Le indagini proseguono durante le festività e portano al secondo arresto

L’attività investigativa, coordinata dalla Compagnia di Ghilarza, non si è mai interrotta e si è protratta anche durante le festività natalizie e di fine anno. Proprio grazie a questo lavoro costante, nelle scorse ore è stato arrestato anche il presunto secondo complice, individuato ad Aversa con il supporto dei militari della locale Compagnia. Un passaggio fondamentale dell’inchiesta è stato l’accurato esame delle immagini di numerosi sistemi di videosorveglianza, che ha permesso di risalire all’autovettura utilizzata dai due indagati e di tracciarne gli spostamenti sull’intero territorio sardo.

Il tentativo di estorsione a Nureci: la truffa sventata in extremis

Uno dei due episodi contestati riguarda una tentata estorsione avvenuta a Nureci, dove i Carabinieri della Stazione di Senis erano intervenuti presso l’abitazione di un’anziana signora. La donna era stata contattata telefonicamente da un falso maresciallo che, con toni allarmanti, le aveva raccontato di un grave incidente stradale nel quale sarebbe rimasta coinvolta la sorella, con l’investimento di una donna in gravidanza. Per evitare presunte conseguenze penali, alla vittima era stato imposto di preparare 16.000 euro in contanti da consegnare a un complice. Il tempestivo arrivo di una pattuglia di veri Carabinieri ha, però, impedito la consegna del denaro, costringendo i truffatori alla fuga.

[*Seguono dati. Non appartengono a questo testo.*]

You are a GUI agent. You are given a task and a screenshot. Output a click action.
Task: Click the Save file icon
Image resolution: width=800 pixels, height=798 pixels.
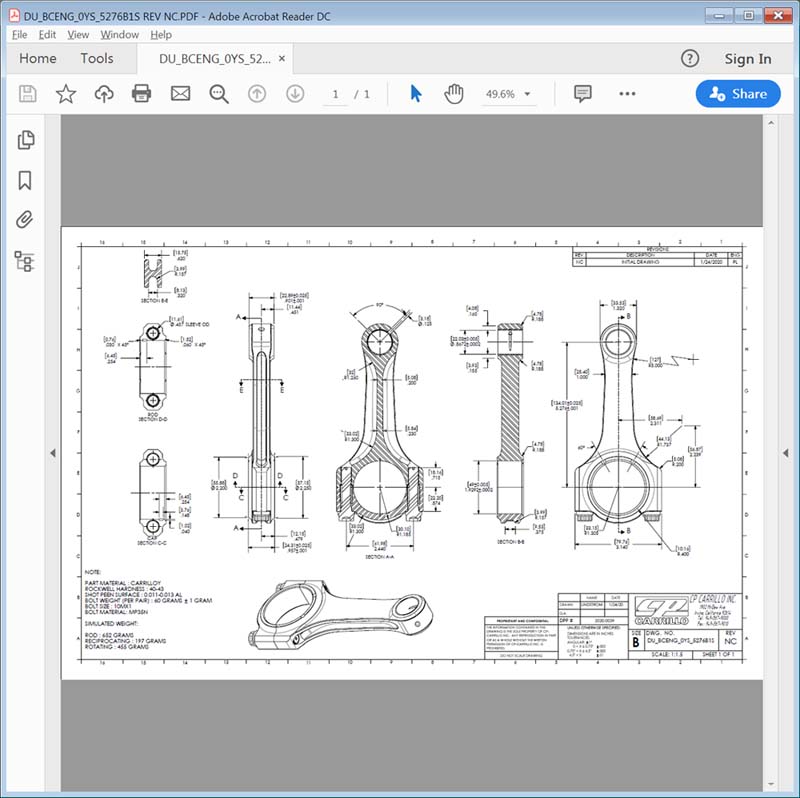[28, 94]
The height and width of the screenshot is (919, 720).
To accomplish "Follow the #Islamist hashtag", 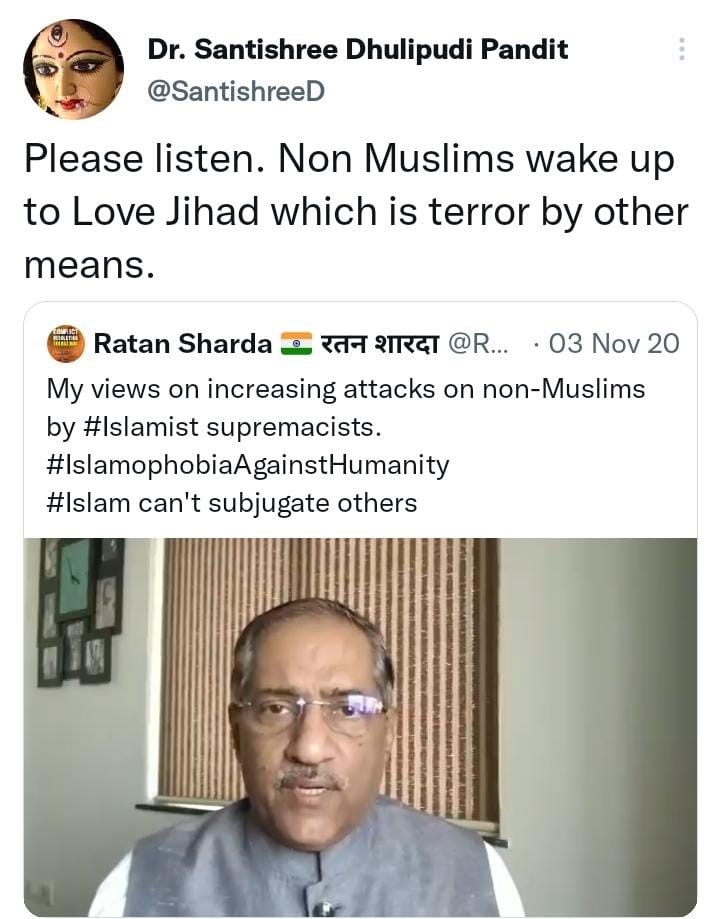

Il colpo riuscito a Samugheo: sottratti contanti e monili in oro

Diversa, purtroppo, la sorte dell’anziano residente a Samugheo. In questo caso, il finto Carabiniere aveva fatto credere alla vittima di essere coinvolta in una rapina avvenuta nel sassarese e di dover subire una perquisizione domiciliare. Con la scusa di una presunta comparazione dei beni, l’uomo era stato convinto a consegnare contanti e monili in oro per un valore complessivo di circa 12.000 euro. Dopo aver ritirato quanto richiesto, il truffatore si era dileguato, facendo perdere le proprie tracce.

Denunce immediate e svolta investigativa

La rapidità con cui le vittime hanno sporto denuncia si è rivelata decisiva. I Carabinieri hanno potuto avviare fin da subito un’attività investigativa mirata e approfondita, riuscendo a identificare i presunti responsabili e a ricostruire i movimenti del gruppo. Gli sviluppi successivi, condotti dal Nucleo Operativo e Radiomobile della Compagnia di Ghilarza sotto la direzione della Procura della Repubblica di Oristano, hanno consentito di raccogliere gravi indizi di colpevolezza anche nei confronti del secondo complice.

Custodia cautelare in carcere per entrambi gli indagati

Su richiesta del Pubblico Ministero, il Tribunale di Oristano, Ufficio del GIP, ha emesso un’ordinanza di custodia cautelare in carcere per entrambi gli indagati. Il secondo arrestato, residente anch’egli in provincia di Caserta, è stato associato presso il Carcere di Santa Maria Capua Vetere. Il provvedimento conferma la solidità del quadro indiziario emerso nel corso delle indagini.

Un’organizzazione strutturata e vittime scelte con cura

Secondo gli investigatori, l’operazione mette in luce l’elevato grado di organizzazione del gruppo criminale. I colpi sarebbero stati pianificati nei minimi dettagli, con spostamenti organizzati dalla Campania verso la Sardegna e un’accurata selezione delle vittime, basata su informazioni preventive relative alle loro abitudini, alla solitudine domestica e ai legami familiari. Modalità operative che accrescono la gravità dei fatti e la pericolosità del fenomeno.

L’appello dei Carabinieri: massima attenzione e segnalazioni immediate

Il Comando Provinciale di Oristano ha rinnovato l’invito ai cittadini, in particolare alle persone anziane e ai loro familiari, a mantenere alta l’attenzione e a segnalare immediatamente al numero unico di emergenza 112 qualsiasi richiesta sospetta. Le forze dell’ordine ribadiscono che nessun appartenente all’Arma o ad altri corpi di polizia chiede mai denaro o beni ai cittadini, sottolineando l’importanza della prevenzione e della collaborazione per contrastare efficacemente questo odioso tipo di reato.